Hello again (So soon? you ask. Yes, I answer). I said I would be adding some of the poetry pieces I’ve found in notebooks, but this morning I was searching for one of them and came across something else. Call it serendipity. My shelf of notebooks is random and unlabeled, so I never know what it is until I open it,
This is an undated piece, but I’m fairly sure it was written in the past five or six years.
The picture wasn’t much. Rows of dolls on a shelf:
perhaps a scene from a toymaker’s workshop?
The one from Pinocchio– what was his name? But
that wasn’t right. He made puppets
and these were dolls, round-headed and dressed
in gingham and flounce bonnets, flaxen hair, eyes
staring out from the puzzle box
He, the husband, had brought it home from his trip this time.
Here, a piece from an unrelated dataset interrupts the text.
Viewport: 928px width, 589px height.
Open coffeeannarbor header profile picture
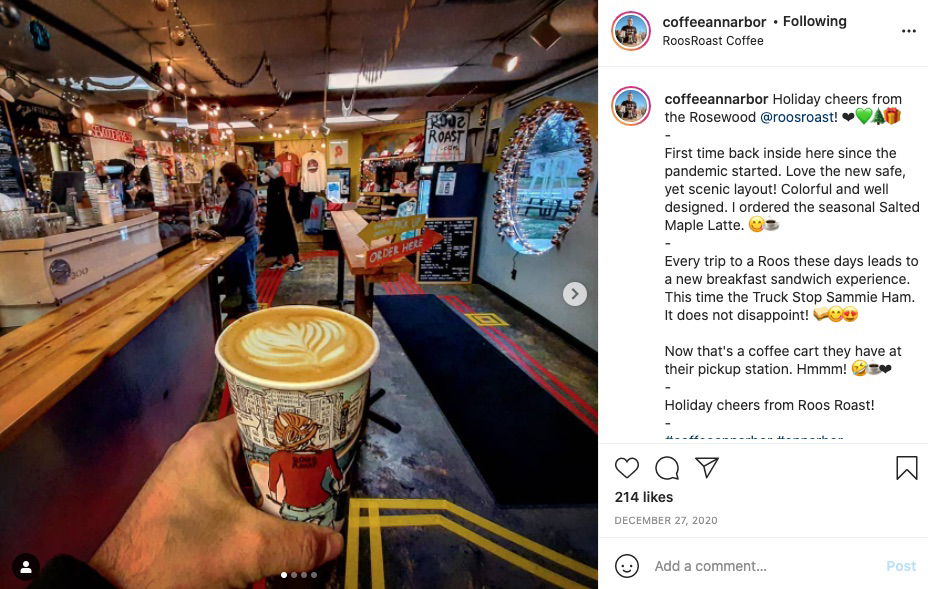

Hours of fun he said as he set it on the dining table
Who doesn’t need some of that?
And she had smiled at him, not knowing the answer. She
had never been one for puzzles. They were for old people
sent to homes by their grown children who were
too successful and busy to ever visit
She stared at the box while he fixed himself a drink
in the other room, humming and she wondered
why anyone would do a puzzle when the picture
was right there on the box. You knew what it was,
and the picture wasn’t much. Dolls.
He, the husband patted the couch cushion next to him,
Come, sit as though commanding a dog, but she left the puzzle
on the table and crossed the room to be
with him, listened to him, the husband, talk about his trip
but it was hard to pay attention. She had never met
any of the people he talked about and in fact had
only the vaguest idea of what his job was, what it involved.
Some kind of sales, she expected, since he often spoke
of deals and competition with other men in his firm, other firms.
He, the husband, was often away for two
or three days at a time to St. Louis, Minneapolis, Kansas City,
leaving their house on a weekday morning, coming back
before the weekend as though he’d only been at the office,
bringing with him a small gift to serve
as a token of greeting. The puzzle was merely
the most recent, and would probably sit unopened on the shelf
like the curious stuffed bird on a lacquered board
affixed with a small brass plate that said PTARMIGAN that once placed remained
largely unnoticed except the occasions when out of the corner
of her eye she could have sworn it moved. In those days
they’d had a cat, an overweight gray tabby whose exact name remained undecided
right up to his death which was caused by his pulling the stuffed bird
off the shelf and tearing it into a pile of feathers and excelsior and, she guessed
another thing, hidden, fatal if ingested by cats. Just as well, said the husband
when he had come home to find the mess and the dead animal left untouched
as though it was a crime scene. He’d picked up the cat with fire tongs and dropped it
into a black garbage bag along with the feathers and shavings, taken it all out
to the garage and set it in the bin just like normal trash
while she had lain in the bedroom waiting for it all to over.
For a long while there had been no trips and no gifts
but now that he had returned with the puzzle she assumed everything
would start up again just as it had been before. She got up and looked at the box again
on the table, the dolls on the shelf staring as though waiting for her
to dump the pieces out and get to work putting it all together,
working from the corners, each small fitting a minor triumph.